RE: In Defense of a Non-Natural Moral Order
August 25, 2019 at 5:51 pm
(This post was last modified: August 25, 2019 at 6:03 pm by The Grand Nudger.)
(August 23, 2019 at 9:56 pm)John 6IX Breezy Wrote:(August 22, 2019 at 3:30 pm)Gae Bolga Wrote: Meh, not really. Our moral umbrellas will probably get most of us killed. We have them because another organ evolved to find dinner.
I was thinking about your statement again. I'm wondering how it accounts for people having reasoning capacities that seem specific to norms?
There’s nothing specific about our capacity for reason.
As far as it being secondhand, there are two reasons for this. First, morality does not, strictly speaking, confer survival benefits. It often has a cost, instead. On top of that, full anatomical modernity preceded behavioral modernity by at least 100k years.
We were living as anatomically modern human beings for many, many generations before we started behaving in a recognizably human way. We were still working out the terms and staking properly basic positions as an area of then-current research as late as classical empire.
We don’t know what social mores early Homo sapiens had, if any, but we expect them to be very similar to other species with similar needs and living arrangements.
The referenced piece doesn’t have anything to say in support of moral reasoning being or having been a primary function, selected for in the development of the organ that achieves it.

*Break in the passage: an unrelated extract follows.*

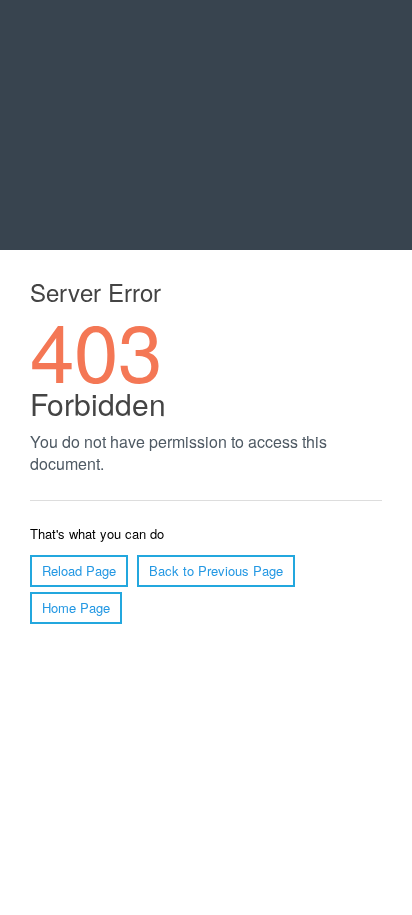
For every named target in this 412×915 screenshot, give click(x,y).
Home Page (76, 607)
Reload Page (79, 570)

Its highly unlikely to have been the case, and all evidence points to the contrary.
That said, it does highlight something about modern populations, that you might see expressed in dissatisfaction with moral schemas here on the boards. We either naturally, or have been conditioned, to prefer simple deontology. Reasoning from a set rule, like the corner piece of a puzzle. Tell a person that moral realism doesn’t (and can’t) provide a simple itemized list of does and dont’s, and they throw their arms up. “What good is it, then?”.
It’s kind of fun to keep that in mind when we discuss our moral agency. It’s a patch. It uses systems designed for other things and prefers strait forward problem solving to the sort of introspection required for deep dives. When some nutbar shouts out to his god before pressing the doomsday button, he’s going to feel a deep sense of moral satisfaction in having discharged his sacred duty to do the right thing.
So, it may seem strange, to us, but what doesn’t seem strange about morality?